Raising Him to Leave Me

Raising Him to Leave Me

Oh, my heart. It can feel so many emotions at once. Happiness. Sadness. Anxious. Overwhelmed. Have you ever felt those at once?

I have an eight year old little boy and as each day passes, I realize it's getting closer and closer to him leaving the nest.  The place where I can protect him and watch his every move.  Our safe haven.  But I'm learning that the time will come (sooner than later) that he won't need me as much. I won't say that he will never need me because as we all know, no matter your age, you need your mom.  He certainly won't need me to tuck him in or kiss his booboos.  It makes a mama's heart sad or at least this mama's heart.  I am trying to prepare myself for what awaits me but I know there is absolutely no way I can actually prepare myself for the day he leaves home.  But... I can prepare him.

His little eyes watch more than I will ever know.  His ears hear every word and every whisper I think is beyond him hearing.  He sees a single mom work but as I work, I teach him that his job will be to provide for his wife and kids one day.  I teach him the unseen in our lives.  I not only show him but sit down with him and teach him.  I don't want him to think this is how it should be or this is "normal."

I love to mow and don't necessarily think it's the mans job but I teach Kendall that he will one day mow his yard.  He will do the labor around his house.  The heavy lifting.  The big and small things that normally a man would or should do.  He and his wife will share certain duties.  All of them won't fall on him or his wife.  I am giving up my "chores" around our house so that he can learn how to work.  How to be a man at a young age.

I take him to church every time the doors are open.  Why?  Because I want him to know the importance of being in the house of the Lord.  As we drive to church, I teach him that it will one day be his job to lead his wife and kids.  He will be the head of his house.  He will teach his kids about God and show them how a husband is to love his wife.  What we "lack" in our lives today, I teach him and prepare him to be one day.  I can't make choices for him but I can certainly prepare him for choices he will be faced with one day.

He opens doors for me.  When we go out for supper, I let him know that one day he will be the provider for his family.  He will take them to eat. He will be able to pay for the meal.  As we take vacations year after year, I let him know that he will be the one driving his family miles after miles after miles.  He will work hard.  He will play hard.  He will PRAY hard.  I will let him be little but I will prepare him for the day he's "not so little."

We pray.  I want him to know the power in prayer. I want him to know that he needs to cover his wife and his kids at all times. To pray without ceasing.

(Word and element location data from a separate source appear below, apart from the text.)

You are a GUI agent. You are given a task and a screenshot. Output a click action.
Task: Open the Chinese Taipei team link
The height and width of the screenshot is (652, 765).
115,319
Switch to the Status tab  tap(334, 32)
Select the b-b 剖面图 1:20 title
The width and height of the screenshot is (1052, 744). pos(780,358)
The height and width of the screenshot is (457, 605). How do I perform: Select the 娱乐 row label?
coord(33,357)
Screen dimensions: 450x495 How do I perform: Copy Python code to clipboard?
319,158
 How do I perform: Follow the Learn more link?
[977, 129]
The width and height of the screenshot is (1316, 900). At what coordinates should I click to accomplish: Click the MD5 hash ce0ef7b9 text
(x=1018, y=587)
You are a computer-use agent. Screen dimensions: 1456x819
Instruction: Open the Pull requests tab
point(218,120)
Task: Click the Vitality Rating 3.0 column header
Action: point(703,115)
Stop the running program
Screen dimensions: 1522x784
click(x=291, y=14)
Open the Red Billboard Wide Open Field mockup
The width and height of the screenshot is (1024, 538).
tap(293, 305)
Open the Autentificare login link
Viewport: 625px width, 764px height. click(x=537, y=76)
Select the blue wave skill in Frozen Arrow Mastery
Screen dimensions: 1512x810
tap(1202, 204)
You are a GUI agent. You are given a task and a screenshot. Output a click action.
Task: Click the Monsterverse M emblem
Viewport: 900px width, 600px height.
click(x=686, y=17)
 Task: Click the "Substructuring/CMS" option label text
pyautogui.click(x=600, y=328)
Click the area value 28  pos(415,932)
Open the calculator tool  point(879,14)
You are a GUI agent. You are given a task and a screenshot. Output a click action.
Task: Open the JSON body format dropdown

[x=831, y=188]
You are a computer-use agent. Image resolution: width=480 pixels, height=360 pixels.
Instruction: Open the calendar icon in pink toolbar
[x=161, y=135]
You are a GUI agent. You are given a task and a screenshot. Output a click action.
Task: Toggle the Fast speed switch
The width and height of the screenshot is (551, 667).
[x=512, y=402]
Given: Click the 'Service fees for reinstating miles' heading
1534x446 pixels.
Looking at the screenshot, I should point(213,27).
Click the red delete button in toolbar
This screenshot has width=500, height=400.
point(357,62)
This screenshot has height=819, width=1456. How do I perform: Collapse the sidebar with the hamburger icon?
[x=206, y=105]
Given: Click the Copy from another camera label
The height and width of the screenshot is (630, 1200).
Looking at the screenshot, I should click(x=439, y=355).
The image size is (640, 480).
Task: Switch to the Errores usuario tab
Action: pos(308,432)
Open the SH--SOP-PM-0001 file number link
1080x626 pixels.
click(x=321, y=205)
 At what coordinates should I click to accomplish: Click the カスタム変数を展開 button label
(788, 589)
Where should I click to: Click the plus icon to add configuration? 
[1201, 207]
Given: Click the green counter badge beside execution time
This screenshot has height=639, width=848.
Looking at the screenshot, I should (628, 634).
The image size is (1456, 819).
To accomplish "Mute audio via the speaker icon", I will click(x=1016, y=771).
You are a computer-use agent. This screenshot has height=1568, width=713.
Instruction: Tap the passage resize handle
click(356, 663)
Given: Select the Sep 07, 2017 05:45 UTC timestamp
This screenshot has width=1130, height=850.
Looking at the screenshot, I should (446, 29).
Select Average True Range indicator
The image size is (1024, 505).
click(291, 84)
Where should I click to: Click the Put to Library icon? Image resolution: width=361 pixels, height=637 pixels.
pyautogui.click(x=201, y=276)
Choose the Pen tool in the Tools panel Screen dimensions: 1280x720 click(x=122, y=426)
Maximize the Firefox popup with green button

We cry.  We talk.  We share our feelings to the best of our ability because if you know me, that's a struggle of mine.  We communicate.  We hug.  We love. We hold hands.  We say I love you by actions and not just words.

He knows the power of three words, "I am sorry" or "I was wrong."  Wow.  Those words are often hard to say but so powerful! They break chains.  They break walls.  He has to know that he will fail and he will make mistakes.  We all do.  But we have to own up to them.  Admit when wrong and make apologies whenever possible.

Mama bear won't always be there.  But I can prepare him even if I can't prepare myself.  I fail and I fail daily. I know that actions speak louder than words so my prayer is that my actions are worthy of him learning from.  That my actions will show him where my heart is and who it truly belongs to.

Let's not waste the time we have with our children.  Let's raise them to be mighty men and women of God! They don't have to be a statistic. They don't have to be a victim.  They can and will be over-comers.  So all of you mama bears... though we may not be able to prepare ourselves... let's not neglect preparing them!